See Bullington v. United Air Lines, Inc.,
186 F.3d 1301, 1313 (10th Cir.1999). Summary judgment is proper when the “pleadings, depositions, answers to interrogatories, and admissions on file, together with the affidavits, if any, show that there is no genuine issue as to any material fact and that the moving party is entitled to a
judgment as a matter of law.” Fed. R.Civ.P. 56(e). To determine whether an issue is genuine, this court employs a standard that mirrors the standard governing motions for judgment as a matter of law under Federal Rule of Civil Procedure 50.
See Anderson v. Liberty Lobby, Inc.,
477 U.S. 242, 250-51, 106 S.Ct. 2505, 91 L.Ed.2d 202 (1986). An issue is genuine, and summary judgment should be denied, if the evidence is such that a reasonable jury could find in favor of the nonmovant.
See Simms v. Oklahoma ex rel. Dep’t of Mental Health & Substance Abuse Servs.,
165 F.3d 1321, 1326 (10th Cir.1999). More than a scintilla of evidence is required to defeat a motion for summary judgment.
See Lawmaster v. Ward,
125 F.3d 1341, 1347 (10th Cir.1997). The nonmovant must present evidence sufficient to sustain a jury verdict in its favor,
i.e.,
enough evidence that “reasonable minds could differ as to [its] import.”
Liberty Lobby,
477 U.S. at 250-51, 106 S.Ct. 2505. “[W]e view the factual record and inferences therefrom in the light most favorable to the nonmoving party.”
Bullington,
186 F.3d at 1313.
B. The Parties’ Intent
We agree with the district court that the 1993 collective bargaining agreement is ambiguous on its face. While numerous references are made to health benefits “for life” or “until death,” the agreement also provides that Basin will guarantee health benefits “during the term of ‘this’ Wage Agreement” and that “the benefits and benefit levels provided by [Basin] ... are established for the term of ‘this’ Wage Agreement only.”

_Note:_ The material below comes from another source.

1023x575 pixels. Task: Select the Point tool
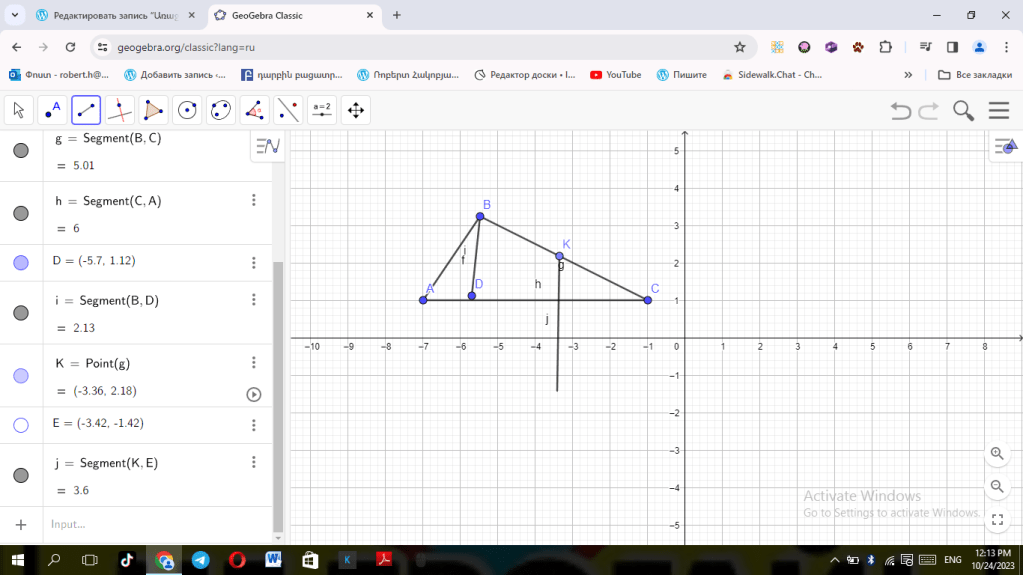52,110
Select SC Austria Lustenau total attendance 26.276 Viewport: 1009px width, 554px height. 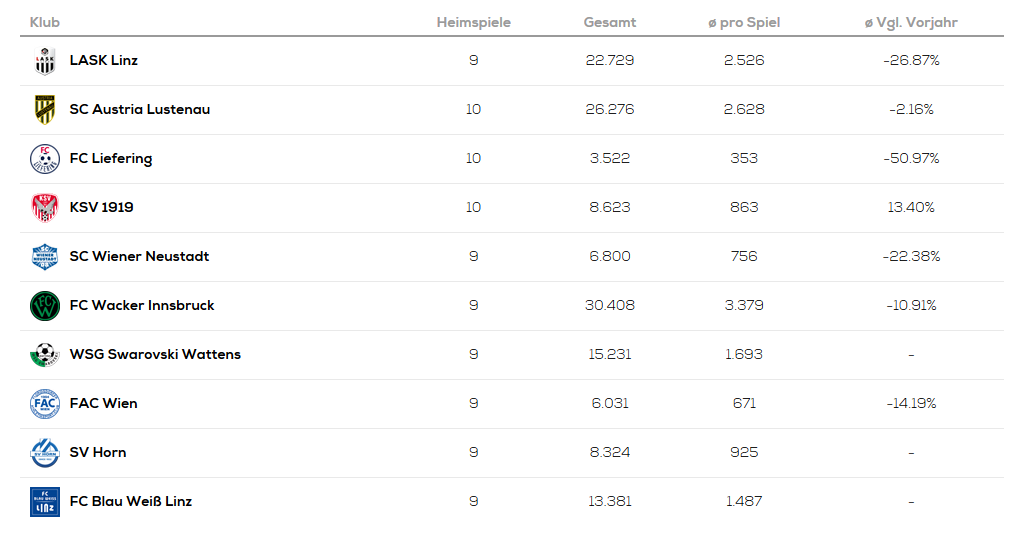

It was thus proper to consult extrinsic evidence to discern the parties’ intent.
Cf. Volkman v. United Transp. Union,
73 F.3d 1047, 1050 (10th Cir.1996). Basin argues that the extrinsic evidence submitted to the district court demonstrates that a genuine issue of fact exists regarding whether the parties intended to obligate Basin to pay retirees’ health benefits for life. We agree.
Among the types of extrinsic evidence a district court may consult in determining the meaning of an ambiguous collective bargaining agreement are the structure of the agreement, the past practices of the parties, the “common law of the shop,”
the history of negotiations between the parties, and the parties’ conduct reflecting their understanding of the agreement.
See Webb v. ABF Freight Sys., Inc.,
155 F.3d 1230, 1243 (10th Cir.1998);
Teamsters Indus. Employees Welfare Fund v. Rolls-Royce Motor Cars, Inc.,
989 F.2d 132, 135 (3d Cir.1993). As the parties knew, the coal industry has long recognized the right of retired miners to lifetime health benefits.
See generally United Mine Workers Int’l Union v. Nobel,
720 F.Supp. 1169, 1173-75 (W.D.Pa.1989),
aff'd sub nom. Bd. of Trs. of United Mine Workers 1974 Benefit Plan & Trust v. Int’l Union, United Mine Workers,
902 F.2d 1558 (3d Cir.1990) (unpublished table decision);
United Mine Workers Int’l Union v. Bethenergy Mines, Inc.,
No. Civ. A. 2:99-0738, 2001 WL 737558, at *3 (S.D.W.Va. Mar.19, 2001). On the basis of the promises in the NBCWAs to provide retirees and their spouses with health services cards “for life” and “until death,” the NBCWAs uniformly have been interpreted to provide retired miners with lifetime health benefits.
See Unity Real Estate Co. v. Hudson,
178 F.3d 649, 665-67 (3d Cir.1999);
Royal II,
826 F.2d at 282-83;
Nobel,
720 F.Supp. at 1178. That the 1993 agreement explicitly “retains”
the references to “for life” and “until death” from the NBCWAs is strong evidence that the parties intended a similar meaning.
See Carbon Fuel Co. v. United Mine Workers,
444 U.S. 212, 222, 100 S.Ct. 410, 62 L.Ed.2d 394 (1979) (observing failure to change contract language previously interpreted by courts “strongly suggests the parties incorporated the courts’ interpretation” of the language). As the district court stated: “If Basin wanted to avoid an obligation to pay its retirees health benefits for their lives, then negotiating the inclusion [of] language which explicitly carries forward earlier promises of lifetime benefits was not the way to do it.” Dist. Ct. Op. at 21-22.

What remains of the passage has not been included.